Se acordarán de esas épocas cuando la actividad principal del sábado en la tarde era ir al “Videocentro” a rentar películas en VHS. O bueno, si no les tocó ya porqué son más jóvenes. Sabrán, que para los que crecimos en los 90’s, uno de los pasatiempos favoritos era rentar películas en videocasetes, que siempre se veían un poco mal, la calidad del medio dejaba mucho qué desear. Pero se llegaba a adivinar lo suficiente como para enterarnos de qué se trataba la película y, más o menos, reproducir la experiencia cinematográfica en casa, aunque fuera en un muy retro “lo-fi”.

Pues con mi papá, y yo creo que era su placer culposo, pero pues quién mejor que su hijo para compartirlo, rentábamos películas de acción, las típicas palomeras de fin de semana. No que no leyéramos poesía de Bécquer o La Ilíada, que también lo hacíamos.

Pero lo que yo nunca imaginaría es que ahí iba a encontrar, en medio de muertos sin sentido, explosiones gratuitas, villanos caricaturescos, guapas que en el momento menos esperado realizaban “involuntarias” acciones que resultaban tremendamente sexis (Ripley acomodándose trabajosamente el traje espacial en la cápsula para escapar de la nave) y, por supuesto, héroes capaces de sobrevivir a cualquier evento, como una lluvia de balas, o rayos letales, dirigida directamente hacia ellos. Algunas de las mejores películas y que, incluso hoy, puedo volver a ver, entender y disfrutar. Que contienen capas y detalles que tal vez cuando las vi por primera vez se me escaparon, las descubrí en esas tardes con mi papá, mientras comíamos palomitas de microondas. Aunque, sí, en la casa habían comprado una olla para cocinar maíz palomero, con una manivela que se giraba desde arriba y evitar que se pegara el maíz, la modernidad había ganado, y dejábamos ya esa ardua tarea a la tecnología.
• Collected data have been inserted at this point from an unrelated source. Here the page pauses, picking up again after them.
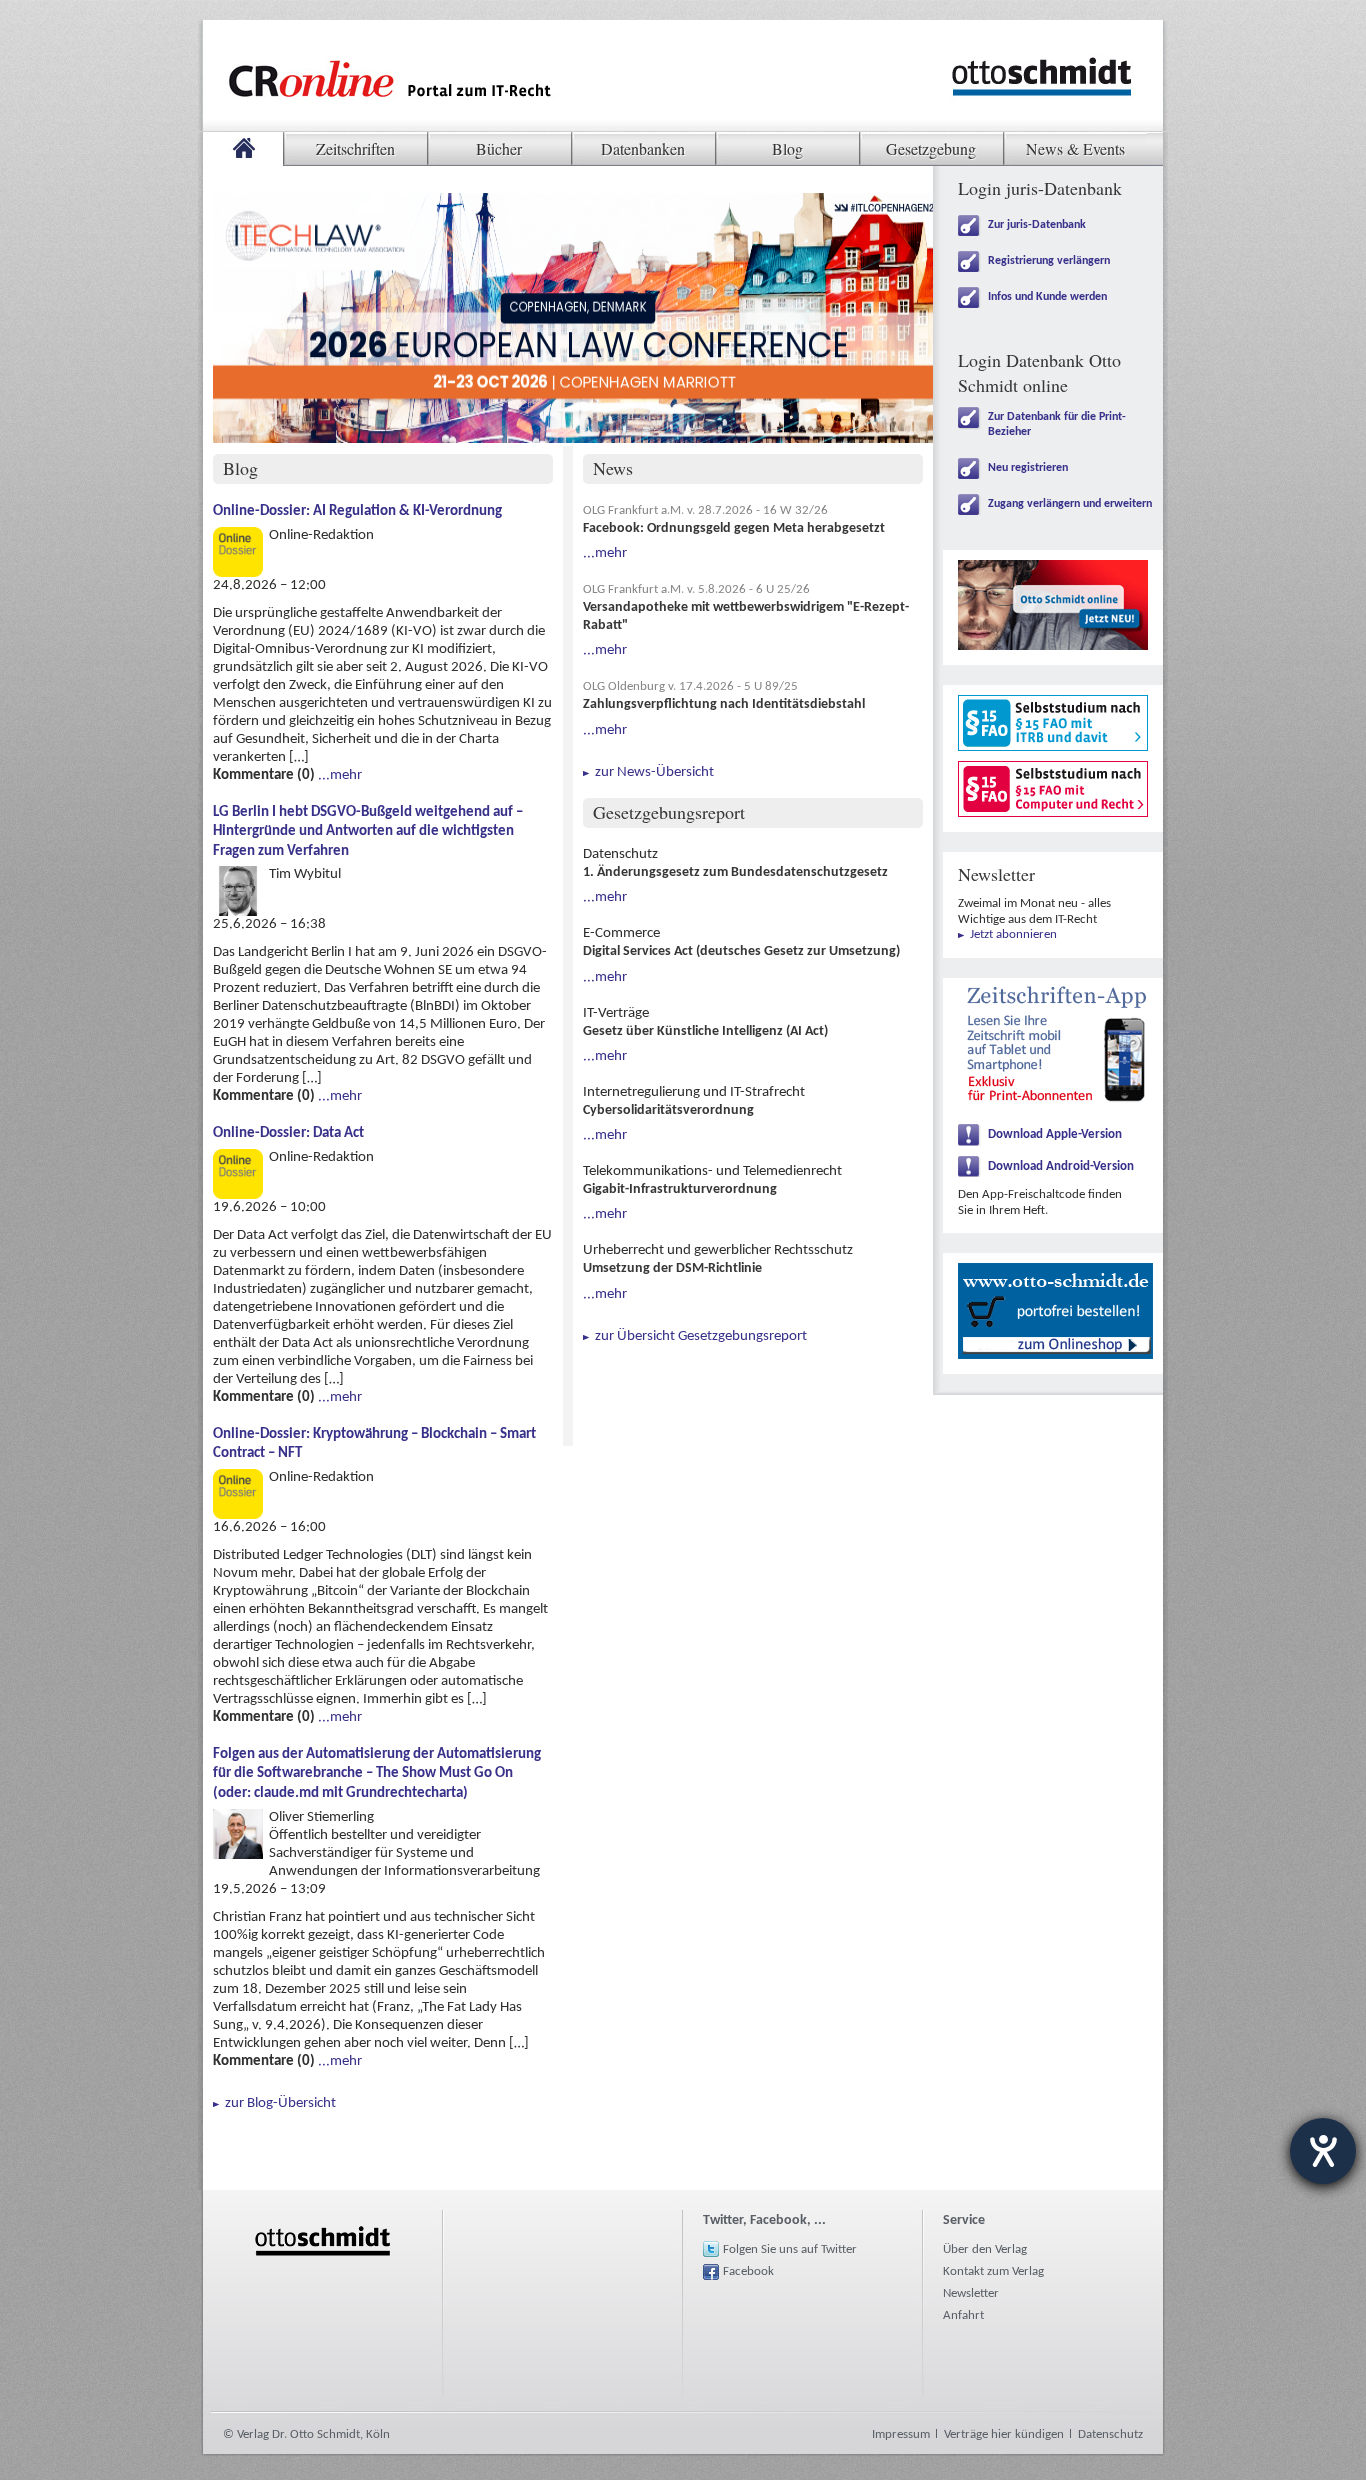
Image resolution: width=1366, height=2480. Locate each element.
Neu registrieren (1028, 468)
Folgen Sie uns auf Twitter (790, 2249)
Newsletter (971, 2293)
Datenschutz (1110, 2434)
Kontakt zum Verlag (993, 2271)
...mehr (340, 775)
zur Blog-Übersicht (280, 2104)
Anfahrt (963, 2315)
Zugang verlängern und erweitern (1070, 504)
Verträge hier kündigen (1004, 2434)
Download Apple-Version (1055, 1134)
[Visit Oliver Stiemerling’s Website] (238, 1817)
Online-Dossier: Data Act (288, 1133)
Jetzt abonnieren (1013, 934)
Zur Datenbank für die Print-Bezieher (1057, 424)
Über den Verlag (985, 2249)
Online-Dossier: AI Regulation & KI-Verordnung (357, 511)
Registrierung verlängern (1049, 261)
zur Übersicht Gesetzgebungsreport (701, 1337)
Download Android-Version (1061, 1166)
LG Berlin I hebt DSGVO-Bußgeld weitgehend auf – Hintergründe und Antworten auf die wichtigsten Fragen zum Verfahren (368, 832)
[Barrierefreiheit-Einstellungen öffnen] (1323, 2151)
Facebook (748, 2271)
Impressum (901, 2434)
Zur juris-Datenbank (1037, 225)
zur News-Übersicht (654, 773)
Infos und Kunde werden (1047, 297)
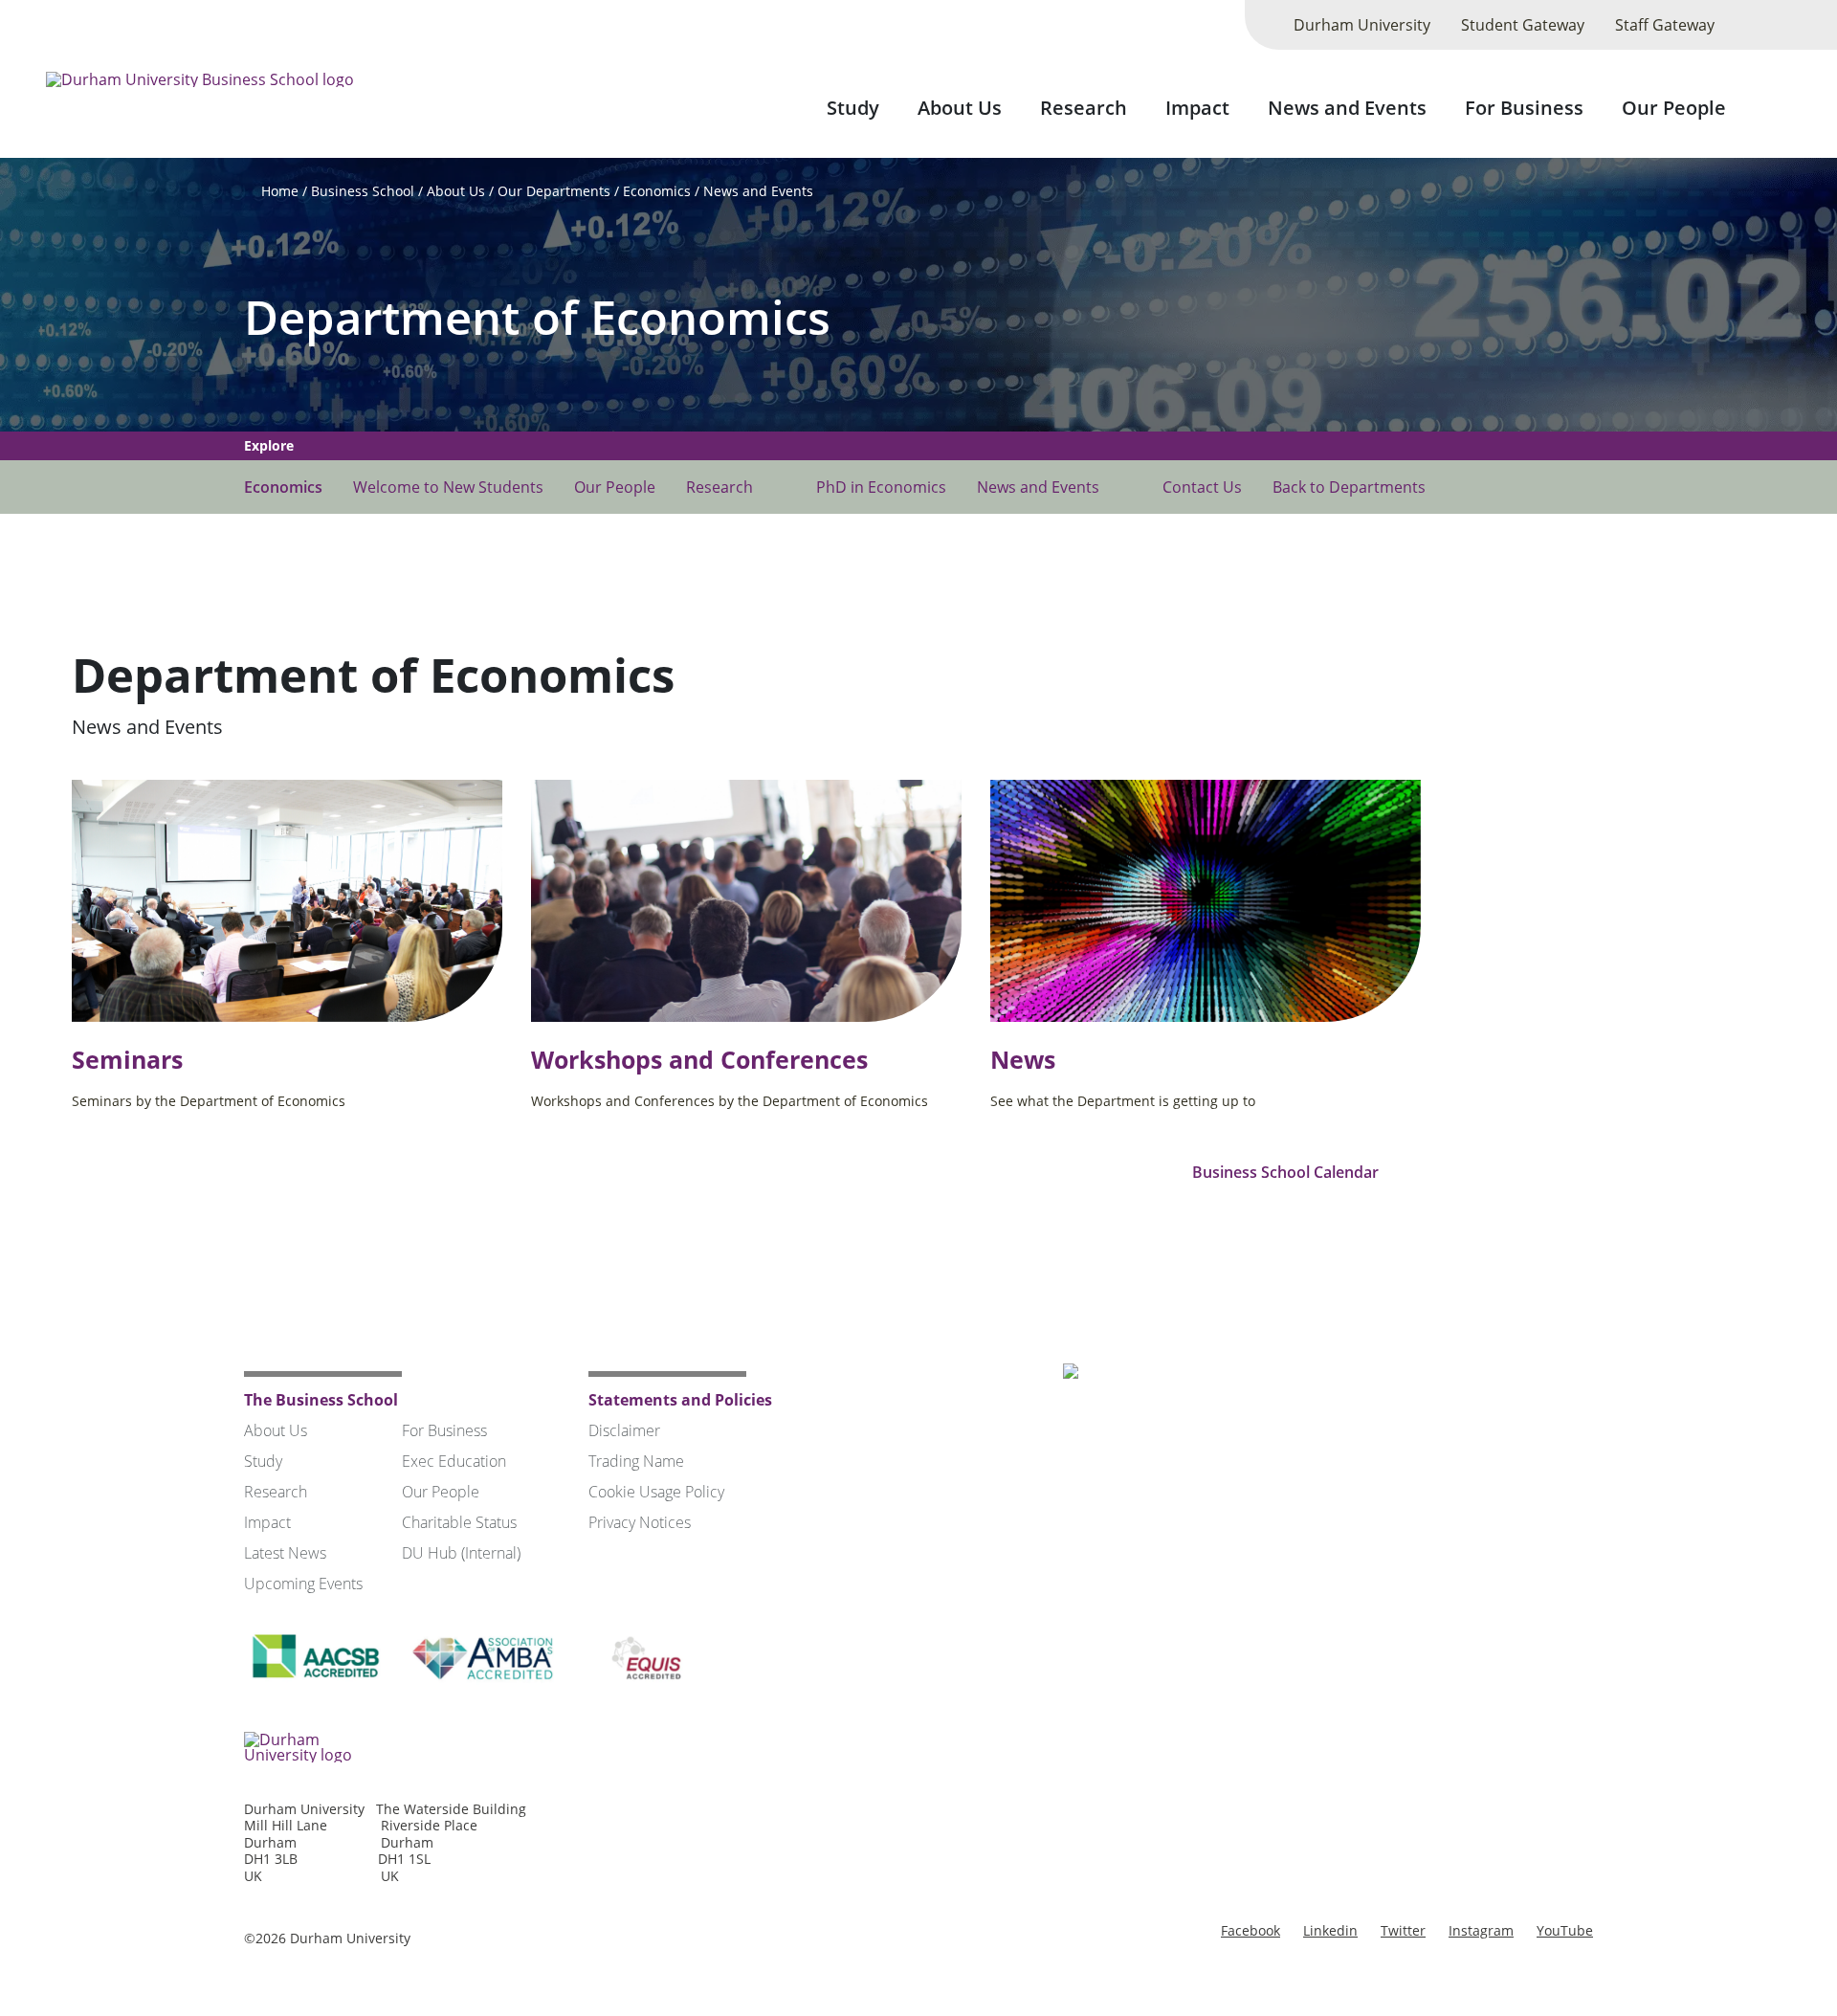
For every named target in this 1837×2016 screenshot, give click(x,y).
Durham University (1362, 24)
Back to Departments (1349, 487)
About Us (960, 108)
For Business (1524, 108)
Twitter (1403, 1930)
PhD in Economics (881, 487)
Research (1083, 108)
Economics (657, 191)
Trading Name (636, 1461)
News (1022, 1059)
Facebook (1250, 1930)
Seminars (127, 1059)
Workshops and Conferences (699, 1059)
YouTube (1565, 1930)
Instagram (1481, 1930)
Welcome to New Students (448, 487)
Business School (362, 191)
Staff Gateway (1665, 24)
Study (853, 108)
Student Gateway (1522, 24)
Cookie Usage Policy (656, 1491)
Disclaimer (624, 1430)
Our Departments (554, 191)
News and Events (1347, 108)
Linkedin (1330, 1930)
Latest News (285, 1552)
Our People (1674, 108)
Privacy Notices (639, 1522)
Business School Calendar (1287, 1172)
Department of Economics (537, 317)
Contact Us (1202, 487)
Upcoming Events (303, 1583)
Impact (1197, 108)
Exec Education (454, 1461)
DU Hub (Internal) (461, 1552)
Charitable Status (459, 1522)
Por ahí pasaron joyas de la cinematografía mundial como Alien de Riddley Scott, Robocop de Paul Verhoeven o Terminator de James Cameron. Por supuesto que, a los geniales maestros del marketing latinoamericano y mexicano, se les hacía que era imperativo traducir esos títulos y ponerles otros tan sugerentes como “El octavo pasajero” o “El Exterminador”. Por supuesto que la mayoría de ellas se convirtieron en franquicias y se explotaron hasta la saciedad sus conceptos en las décadas por venir, con mayor o menor éxito y calidad.

Todos esos directores, y algunos más, empezaron en Hollywood con esos proyectos, porque era lo que el mercado quería, lo que les era más fácil convencer a los estudios para que se involucraran, en un tiempo cuando prácticamente era la única manera de hacer cine. O al menos de hacer cine con posibilidades de que se convirtiera en una carrera y un medio de subsistencia.

Algo había en lo primario de esas películas, todavía nos sorprendíamos con la anécdota de un temible robot exterminador enviado desde otro tiempo para asesinarnos. O con la posibilidad de que, en el futuro, una raza de alienígenas súper letales pusiera a la humanidad en jaque. Por supuesto que había efectos especiales, pero vistos a los ojos de hoy eran más que precarios y muchas veces hasta darían “ternurita” por lo naif.

Sin embargo, me quedo con ese sabor de boca de la adrenalina, de la emoción que provoca vivir esa vida posible que sólo el cine puede darnos y brindo por los papás que compartieron con sus hijos sus fines de semana y encontraron algo en común para comunicarse y disfrutar juntos.